(DATA RECORDS Opens)
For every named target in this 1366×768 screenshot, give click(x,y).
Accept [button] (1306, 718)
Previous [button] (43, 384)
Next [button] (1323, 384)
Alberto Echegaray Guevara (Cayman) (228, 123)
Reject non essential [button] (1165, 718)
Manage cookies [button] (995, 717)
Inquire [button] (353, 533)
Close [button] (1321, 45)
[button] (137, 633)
(DATA RECORDS Closes)
**TASK GOAL:**
Once you have read the records above, set each one down again exactly.

**THE ANSWER:**
For every named target in this 1366×768 screenshot, give click(x,y).
Accept [button] (1306, 718)
Previous [button] (43, 384)
Next [button] (1323, 384)
Alberto Echegaray Guevara (Cayman) (228, 123)
Reject non essential [button] (1165, 718)
Manage cookies [button] (995, 717)
Inquire [button] (353, 533)
Close [button] (1321, 45)
[button] (137, 633)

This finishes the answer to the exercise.